Quebec's labour relations board (the Commission des relations du travail or "CRT") recently rendered a judgment1 ordering the government of Quebec to stop preventing some of its employees from including union-related messages in their email signatures.

The case involves negotiations around the renewal of a collective agreement between the government and the union representing its engineers. Some union members added a message to their email signature, pointing to uncompetitive salary conditions that, in their view, needed to be addressed to provide quality services to citizens and ensure the proper maintenance of public property. The government responded by prohibiting union members from using its property (i.e. electronic equipment) to diffuse their message.

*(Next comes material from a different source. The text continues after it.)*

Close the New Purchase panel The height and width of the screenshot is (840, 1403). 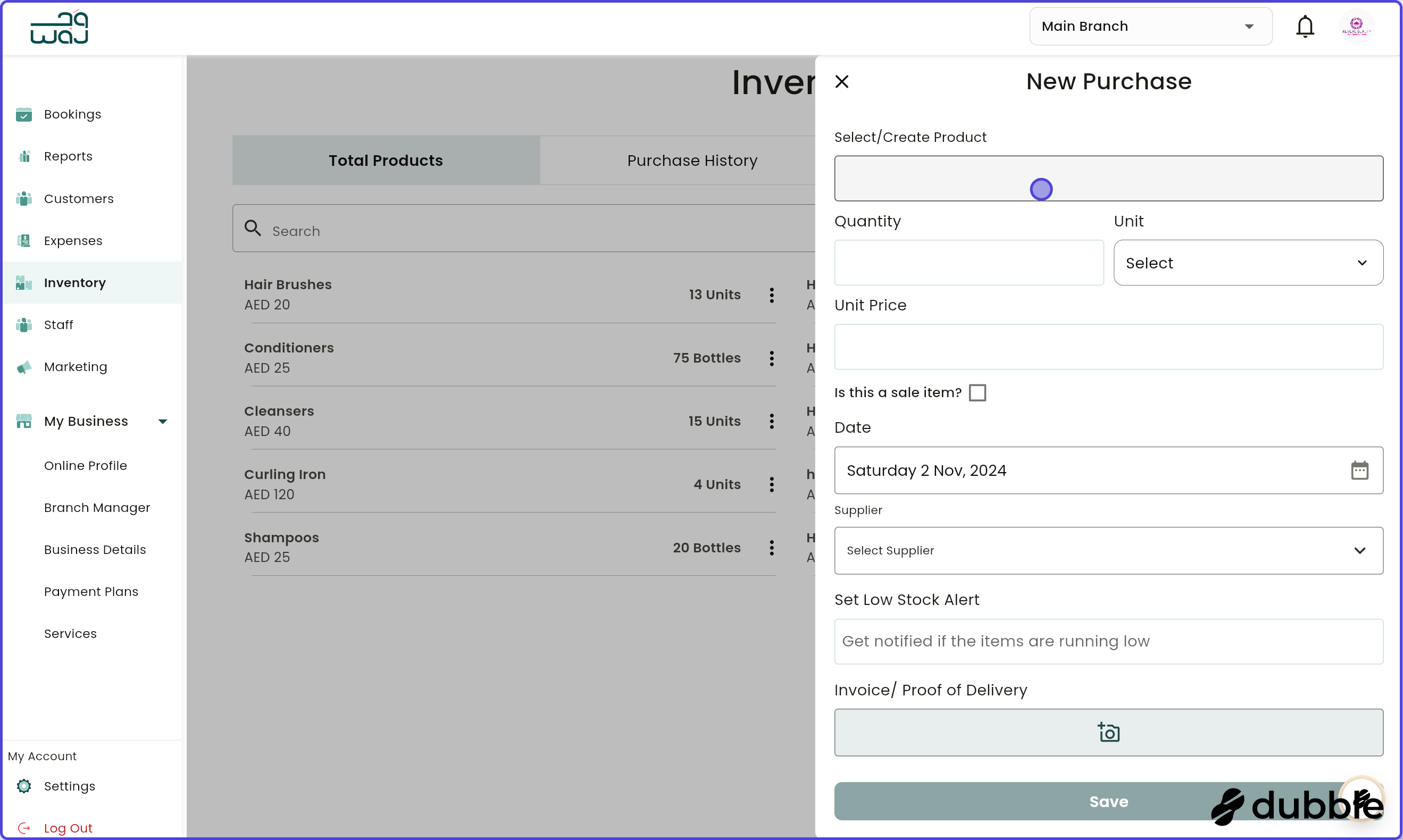click(x=841, y=81)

The union filed a complaint before the CRT, alleging government interference in legitimate union activities, contrary to section 12 of the Labour Code (the "Code"). While the government denied it was trying to hinder the union members' freedoms of association and expression, it invoked its property rights over office equipment as well as the employees' duties of loyalty and restraint.

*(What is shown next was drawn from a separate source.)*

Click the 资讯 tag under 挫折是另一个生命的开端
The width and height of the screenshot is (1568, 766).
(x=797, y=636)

While the CRT's ruling deals foremost with the union members' right to be free from employer interference under the Code, it deals more with freedom of expression and association, entrenched in section 3 of the Quebec Charter of human rights and freedoms and 2.b) of the Canadian Charter of Rights and Freedoms.

In a detailed review of the applicable case law, the CRT first acknowledged that the employees' message was neither abusive, defamatory, or illegal, which would have contravened their duties of loyalty and restraint. The CRT also noted that the use of electronic equipment by employees for personal needs is widely accepted in 2015, and dismissed the government's argument that it had absolute right over its property. The CRT added that the case law tends to favour the freedom of expression of union members over the employer's property rights.

Recognizing that the situation was uncommon, the CRT drew an analogy to another case in which an arbitrator authorized Canada Post workers to wear a badge on their uniform displaying union-related messages.2 In that particular arbitration award, the employees' freedom of expression trumped the employer's property rights over the uniform. There was nothing illegal about the message on the badge, and no complaints had been received by the employer.